▶ _Records provided_:
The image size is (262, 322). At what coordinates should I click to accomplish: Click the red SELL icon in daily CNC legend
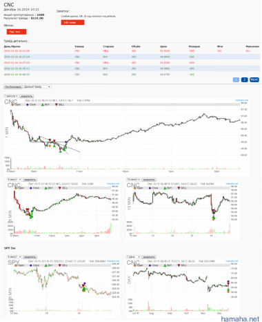[179, 265]
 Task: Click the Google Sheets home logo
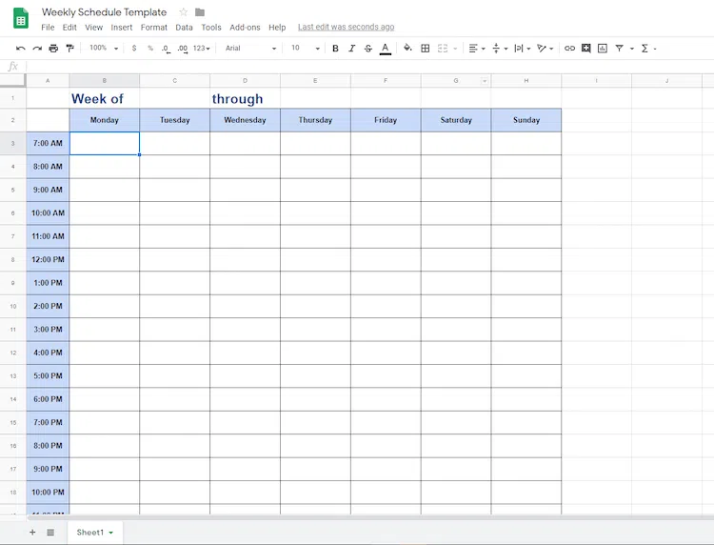pos(20,17)
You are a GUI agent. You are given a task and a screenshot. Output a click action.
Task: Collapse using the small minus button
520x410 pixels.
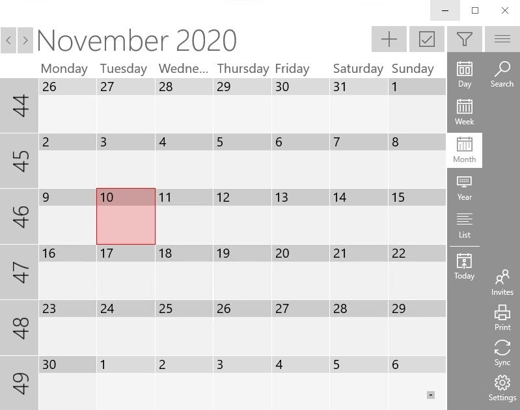point(431,395)
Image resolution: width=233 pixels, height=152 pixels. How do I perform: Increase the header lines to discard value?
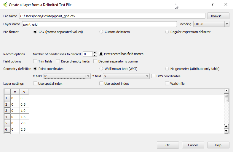pos(95,53)
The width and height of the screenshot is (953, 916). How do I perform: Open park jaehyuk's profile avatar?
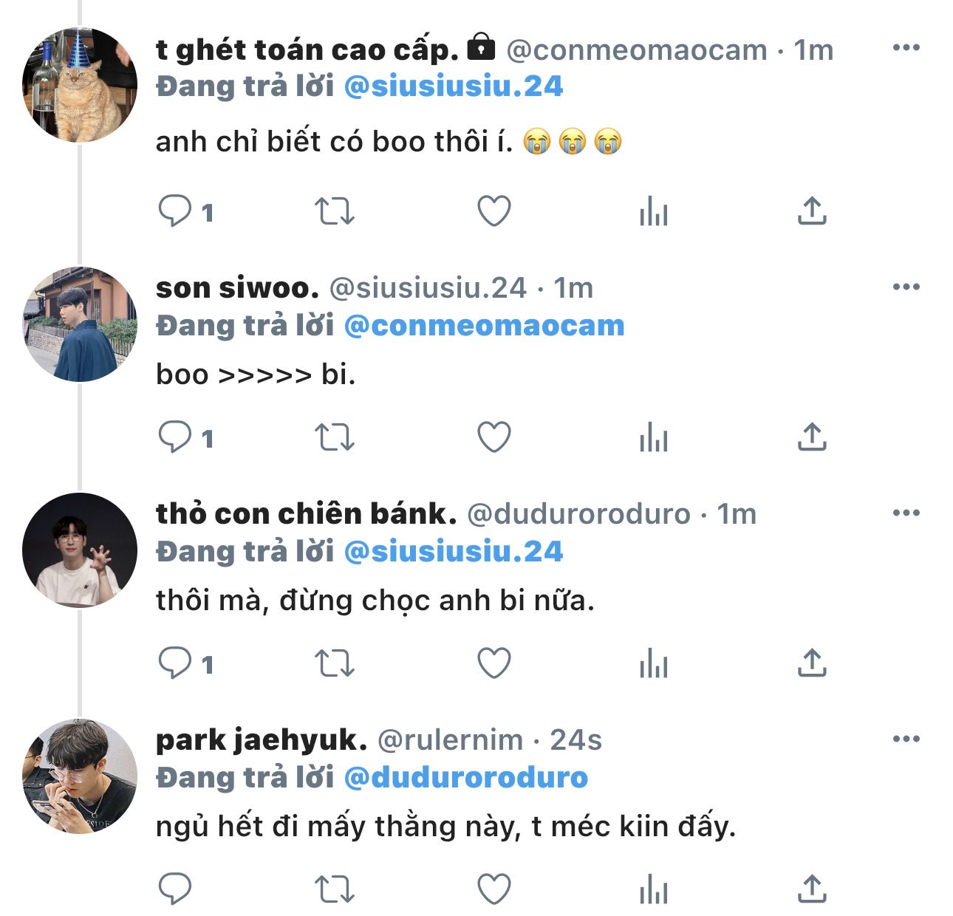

▶ _Exercise_:
The answer is a number alone: how many lines of the data contain the string "screenshot"?

▶ _Answer box_:
2